» **ASSIGNMENT**
Word for word, repeat the data that follows. Do not include the pictures.

» **TASK MATERIAL**
- - -
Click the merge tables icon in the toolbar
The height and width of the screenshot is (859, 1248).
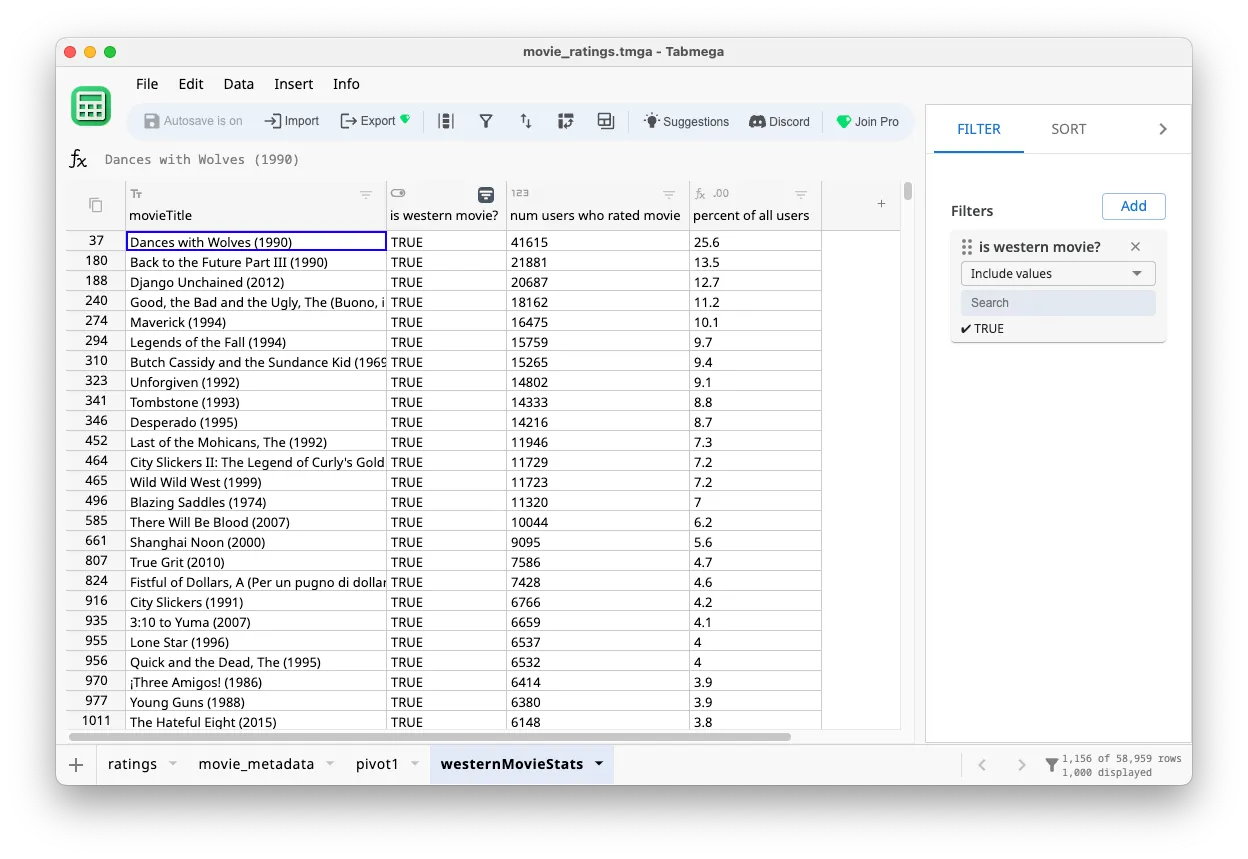click(x=606, y=121)
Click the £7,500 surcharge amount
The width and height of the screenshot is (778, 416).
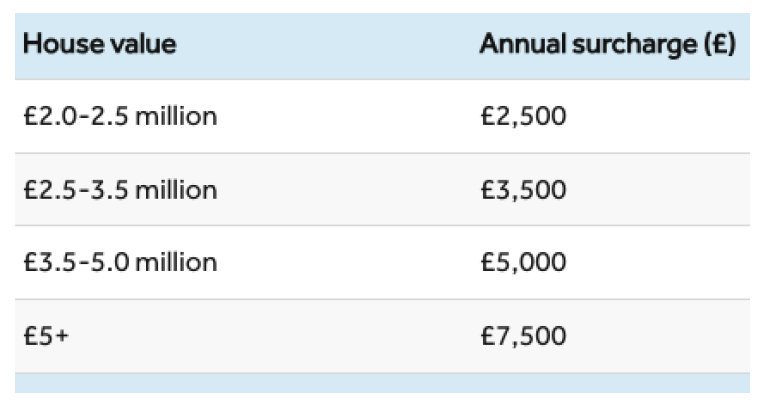522,336
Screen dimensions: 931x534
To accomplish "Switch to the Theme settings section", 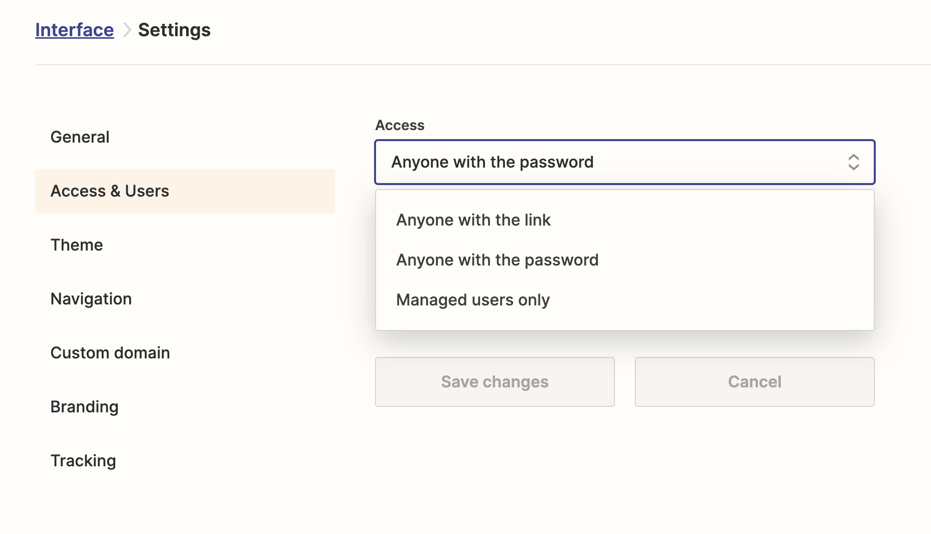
- - -
» **SOLUTION TO THIS PROBLEM**
Click the merge tables icon in the toolbar
The height and width of the screenshot is (859, 1248).
click(x=606, y=121)
Click the £7,500 surcharge amount
The width and height of the screenshot is (778, 416).
522,336
Screen dimensions: 931x534
To accomplish "Switch to the Theme settings section", 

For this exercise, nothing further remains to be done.